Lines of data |
_ _ _ _ _ _ _

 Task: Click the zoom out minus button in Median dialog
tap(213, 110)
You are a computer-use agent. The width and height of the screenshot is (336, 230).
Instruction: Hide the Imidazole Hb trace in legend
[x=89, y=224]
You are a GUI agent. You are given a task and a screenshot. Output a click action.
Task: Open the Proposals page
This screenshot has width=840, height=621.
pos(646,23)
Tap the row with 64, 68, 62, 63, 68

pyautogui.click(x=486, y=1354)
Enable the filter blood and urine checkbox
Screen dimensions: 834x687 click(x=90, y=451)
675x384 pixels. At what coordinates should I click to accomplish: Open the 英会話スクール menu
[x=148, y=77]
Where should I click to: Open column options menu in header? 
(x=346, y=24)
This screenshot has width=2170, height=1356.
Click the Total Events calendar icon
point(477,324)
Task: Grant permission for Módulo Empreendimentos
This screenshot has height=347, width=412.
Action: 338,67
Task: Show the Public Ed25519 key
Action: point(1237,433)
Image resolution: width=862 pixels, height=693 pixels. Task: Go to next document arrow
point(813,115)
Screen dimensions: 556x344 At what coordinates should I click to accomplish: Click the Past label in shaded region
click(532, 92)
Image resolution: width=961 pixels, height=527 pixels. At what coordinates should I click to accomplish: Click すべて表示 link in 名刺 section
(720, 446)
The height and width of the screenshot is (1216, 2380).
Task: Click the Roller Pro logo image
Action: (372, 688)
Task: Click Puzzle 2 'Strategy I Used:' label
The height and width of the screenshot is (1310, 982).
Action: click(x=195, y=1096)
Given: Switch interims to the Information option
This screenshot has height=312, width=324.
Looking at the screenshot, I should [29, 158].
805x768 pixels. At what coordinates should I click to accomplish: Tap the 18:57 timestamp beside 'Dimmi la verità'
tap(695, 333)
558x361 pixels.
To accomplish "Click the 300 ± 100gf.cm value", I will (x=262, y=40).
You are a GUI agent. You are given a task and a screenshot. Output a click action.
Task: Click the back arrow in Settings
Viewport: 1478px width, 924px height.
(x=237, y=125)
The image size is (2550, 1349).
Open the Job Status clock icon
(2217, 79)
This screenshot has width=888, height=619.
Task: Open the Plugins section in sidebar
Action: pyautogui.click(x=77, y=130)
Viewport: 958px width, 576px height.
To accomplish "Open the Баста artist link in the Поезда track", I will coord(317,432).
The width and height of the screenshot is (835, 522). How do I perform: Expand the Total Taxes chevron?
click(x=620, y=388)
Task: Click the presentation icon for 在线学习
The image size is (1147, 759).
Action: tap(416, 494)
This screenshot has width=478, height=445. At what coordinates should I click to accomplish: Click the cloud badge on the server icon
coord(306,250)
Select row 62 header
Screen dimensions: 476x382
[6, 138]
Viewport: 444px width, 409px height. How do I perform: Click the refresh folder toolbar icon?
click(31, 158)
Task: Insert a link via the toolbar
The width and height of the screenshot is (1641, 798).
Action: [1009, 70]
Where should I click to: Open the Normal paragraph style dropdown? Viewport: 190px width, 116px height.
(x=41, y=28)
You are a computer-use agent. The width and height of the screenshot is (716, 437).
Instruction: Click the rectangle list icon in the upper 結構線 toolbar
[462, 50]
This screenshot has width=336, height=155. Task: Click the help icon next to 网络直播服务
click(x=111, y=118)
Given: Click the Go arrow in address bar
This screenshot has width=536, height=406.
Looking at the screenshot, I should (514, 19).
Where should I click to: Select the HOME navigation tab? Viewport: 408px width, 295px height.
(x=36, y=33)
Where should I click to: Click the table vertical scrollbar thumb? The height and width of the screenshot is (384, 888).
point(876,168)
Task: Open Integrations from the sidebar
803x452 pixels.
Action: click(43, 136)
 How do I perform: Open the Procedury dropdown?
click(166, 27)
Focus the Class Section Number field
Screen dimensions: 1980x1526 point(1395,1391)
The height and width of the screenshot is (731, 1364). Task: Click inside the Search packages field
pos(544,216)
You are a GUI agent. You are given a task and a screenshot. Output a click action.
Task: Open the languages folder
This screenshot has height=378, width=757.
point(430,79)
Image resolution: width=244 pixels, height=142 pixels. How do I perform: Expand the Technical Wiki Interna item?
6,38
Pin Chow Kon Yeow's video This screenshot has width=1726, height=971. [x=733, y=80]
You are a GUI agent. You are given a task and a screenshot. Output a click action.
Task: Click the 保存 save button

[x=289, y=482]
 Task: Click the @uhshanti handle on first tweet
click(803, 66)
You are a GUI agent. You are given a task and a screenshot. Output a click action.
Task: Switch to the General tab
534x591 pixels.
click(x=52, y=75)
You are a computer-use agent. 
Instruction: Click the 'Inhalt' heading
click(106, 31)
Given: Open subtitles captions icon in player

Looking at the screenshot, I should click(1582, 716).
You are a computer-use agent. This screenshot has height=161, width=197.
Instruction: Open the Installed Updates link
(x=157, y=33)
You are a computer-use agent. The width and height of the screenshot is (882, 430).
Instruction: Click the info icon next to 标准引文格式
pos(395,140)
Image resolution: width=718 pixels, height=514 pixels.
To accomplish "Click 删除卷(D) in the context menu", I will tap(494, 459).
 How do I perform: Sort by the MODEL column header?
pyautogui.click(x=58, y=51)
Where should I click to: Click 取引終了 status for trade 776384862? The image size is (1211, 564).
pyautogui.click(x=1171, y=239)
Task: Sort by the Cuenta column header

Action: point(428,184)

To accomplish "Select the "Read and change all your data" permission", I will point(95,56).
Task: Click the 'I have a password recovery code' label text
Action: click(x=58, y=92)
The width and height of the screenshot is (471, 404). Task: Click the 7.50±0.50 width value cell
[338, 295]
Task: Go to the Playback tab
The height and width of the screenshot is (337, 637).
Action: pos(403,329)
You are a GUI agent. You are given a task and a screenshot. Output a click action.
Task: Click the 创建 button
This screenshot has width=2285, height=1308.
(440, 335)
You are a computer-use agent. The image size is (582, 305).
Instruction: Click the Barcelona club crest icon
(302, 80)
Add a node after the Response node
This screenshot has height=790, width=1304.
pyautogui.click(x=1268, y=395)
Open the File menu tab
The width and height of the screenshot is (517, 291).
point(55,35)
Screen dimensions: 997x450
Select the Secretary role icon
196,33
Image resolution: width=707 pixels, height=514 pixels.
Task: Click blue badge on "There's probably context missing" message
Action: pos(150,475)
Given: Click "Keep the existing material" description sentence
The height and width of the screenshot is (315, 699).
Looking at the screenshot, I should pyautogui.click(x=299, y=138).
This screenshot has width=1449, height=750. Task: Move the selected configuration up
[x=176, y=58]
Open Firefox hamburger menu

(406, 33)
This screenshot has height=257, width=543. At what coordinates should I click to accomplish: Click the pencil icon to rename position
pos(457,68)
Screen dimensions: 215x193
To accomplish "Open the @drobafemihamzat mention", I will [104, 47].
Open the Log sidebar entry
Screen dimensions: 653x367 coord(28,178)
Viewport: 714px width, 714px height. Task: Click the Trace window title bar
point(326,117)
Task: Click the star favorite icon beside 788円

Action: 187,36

_ _ _ _ _ _ _

Print every line of the material above verbatim, without any changes.

 Task: Click the zoom out minus button in Median dialog
tap(213, 110)
You are a computer-use agent. The width and height of the screenshot is (336, 230).
Instruction: Hide the Imidazole Hb trace in legend
[x=89, y=224]
You are a GUI agent. You are given a task and a screenshot. Output a click action.
Task: Open the Proposals page
This screenshot has width=840, height=621.
pos(646,23)
Tap the row with 64, 68, 62, 63, 68

pyautogui.click(x=486, y=1354)
Enable the filter blood and urine checkbox
Screen dimensions: 834x687 click(x=90, y=451)
675x384 pixels. At what coordinates should I click to accomplish: Open the 英会話スクール menu
[x=148, y=77]
Where should I click to: Open column options menu in header? 
(x=346, y=24)
This screenshot has width=2170, height=1356.
Click the Total Events calendar icon
point(477,324)
Task: Grant permission for Módulo Empreendimentos
This screenshot has height=347, width=412.
Action: 338,67
Task: Show the Public Ed25519 key
Action: point(1237,433)
Image resolution: width=862 pixels, height=693 pixels. Task: Go to next document arrow
point(813,115)
Screen dimensions: 556x344 At what coordinates should I click to accomplish: Click the Past label in shaded region
click(532, 92)
Image resolution: width=961 pixels, height=527 pixels. At what coordinates should I click to accomplish: Click すべて表示 link in 名刺 section
(720, 446)
The height and width of the screenshot is (1216, 2380).
Task: Click the Roller Pro logo image
Action: (372, 688)
Task: Click Puzzle 2 'Strategy I Used:' label
The height and width of the screenshot is (1310, 982).
Action: click(x=195, y=1096)
Given: Switch interims to the Information option
This screenshot has height=312, width=324.
Looking at the screenshot, I should [29, 158].
805x768 pixels. At what coordinates should I click to accomplish: Tap the 18:57 timestamp beside 'Dimmi la verità'
tap(695, 333)
558x361 pixels.
To accomplish "Click the 300 ± 100gf.cm value", I will (x=262, y=40).
You are a GUI agent. You are given a task and a screenshot. Output a click action.
Task: Click the back arrow in Settings
Viewport: 1478px width, 924px height.
(x=237, y=125)
The image size is (2550, 1349).
Open the Job Status clock icon
(2217, 79)
This screenshot has width=888, height=619.
Task: Open the Plugins section in sidebar
Action: pyautogui.click(x=77, y=130)
Viewport: 958px width, 576px height.
To accomplish "Open the Баста artist link in the Поезда track", I will coord(317,432).
The width and height of the screenshot is (835, 522). How do I perform: Expand the Total Taxes chevron?
click(x=620, y=388)
Task: Click the presentation icon for 在线学习
The image size is (1147, 759).
Action: tap(416, 494)
This screenshot has width=478, height=445. At what coordinates should I click to accomplish: Click the cloud badge on the server icon
coord(306,250)
Select row 62 header
Screen dimensions: 476x382
[6, 138]
Viewport: 444px width, 409px height. How do I perform: Click the refresh folder toolbar icon?
click(31, 158)
Task: Insert a link via the toolbar
The width and height of the screenshot is (1641, 798).
Action: [1009, 70]
Where should I click to: Open the Normal paragraph style dropdown? Viewport: 190px width, 116px height.
(x=41, y=28)
You are a computer-use agent. The width and height of the screenshot is (716, 437).
Instruction: Click the rectangle list icon in the upper 結構線 toolbar
[462, 50]
This screenshot has width=336, height=155. Task: Click the help icon next to 网络直播服务
click(x=111, y=118)
Given: Click the Go arrow in address bar
This screenshot has width=536, height=406.
Looking at the screenshot, I should (514, 19).
Where should I click to: Select the HOME navigation tab? Viewport: 408px width, 295px height.
(x=36, y=33)
Where should I click to: Click the table vertical scrollbar thumb? The height and width of the screenshot is (384, 888).
point(876,168)
Task: Open Integrations from the sidebar
803x452 pixels.
Action: click(43, 136)
 How do I perform: Open the Procedury dropdown?
click(166, 27)
Focus the Class Section Number field
Screen dimensions: 1980x1526 point(1395,1391)
The height and width of the screenshot is (731, 1364). Task: Click inside the Search packages field
pos(544,216)
You are a GUI agent. You are given a task and a screenshot. Output a click action.
Task: Open the languages folder
This screenshot has height=378, width=757.
point(430,79)
Image resolution: width=244 pixels, height=142 pixels. How do I perform: Expand the Technical Wiki Interna item?
6,38
Pin Chow Kon Yeow's video This screenshot has width=1726, height=971. [x=733, y=80]
You are a GUI agent. You are given a task and a screenshot. Output a click action.
Task: Click the 保存 save button

[x=289, y=482]
 Task: Click the @uhshanti handle on first tweet
click(803, 66)
You are a GUI agent. You are given a task and a screenshot. Output a click action.
Task: Switch to the General tab
534x591 pixels.
click(x=52, y=75)
You are a computer-use agent. 
Instruction: Click the 'Inhalt' heading
click(106, 31)
Given: Open subtitles captions icon in player

Looking at the screenshot, I should click(1582, 716).
You are a computer-use agent. This screenshot has height=161, width=197.
Instruction: Open the Installed Updates link
(x=157, y=33)
You are a computer-use agent. The width and height of the screenshot is (882, 430).
Instruction: Click the info icon next to 标准引文格式
pos(395,140)
Image resolution: width=718 pixels, height=514 pixels.
To accomplish "Click 删除卷(D) in the context menu", I will tap(494, 459).
 How do I perform: Sort by the MODEL column header?
pyautogui.click(x=58, y=51)
Where should I click to: Click 取引終了 status for trade 776384862? The image size is (1211, 564).
pyautogui.click(x=1171, y=239)
Task: Sort by the Cuenta column header

Action: point(428,184)

To accomplish "Select the "Read and change all your data" permission", I will point(95,56).
Task: Click the 'I have a password recovery code' label text
Action: click(x=58, y=92)
The width and height of the screenshot is (471, 404). Task: Click the 7.50±0.50 width value cell
[338, 295]
Task: Go to the Playback tab
The height and width of the screenshot is (337, 637).
Action: pos(403,329)
You are a GUI agent. You are given a task and a screenshot. Output a click action.
Task: Click the 创建 button
This screenshot has width=2285, height=1308.
(440, 335)
You are a computer-use agent. The image size is (582, 305).
Instruction: Click the Barcelona club crest icon
(302, 80)
Add a node after the Response node
This screenshot has height=790, width=1304.
pyautogui.click(x=1268, y=395)
Open the File menu tab
The width and height of the screenshot is (517, 291).
point(55,35)
Screen dimensions: 997x450
Select the Secretary role icon
196,33
Image resolution: width=707 pixels, height=514 pixels.
Task: Click blue badge on "There's probably context missing" message
Action: pos(150,475)
Given: Click "Keep the existing material" description sentence
The height and width of the screenshot is (315, 699).
Looking at the screenshot, I should pyautogui.click(x=299, y=138).
This screenshot has width=1449, height=750. Task: Move the selected configuration up
[x=176, y=58]
Open Firefox hamburger menu

(406, 33)
This screenshot has height=257, width=543. At what coordinates should I click to accomplish: Click the pencil icon to rename position
pos(457,68)
Screen dimensions: 215x193
To accomplish "Open the @drobafemihamzat mention", I will [104, 47].
Open the Log sidebar entry
Screen dimensions: 653x367 coord(28,178)
Viewport: 714px width, 714px height. Task: Click the Trace window title bar
point(326,117)
Task: Click the star favorite icon beside 788円

Action: 187,36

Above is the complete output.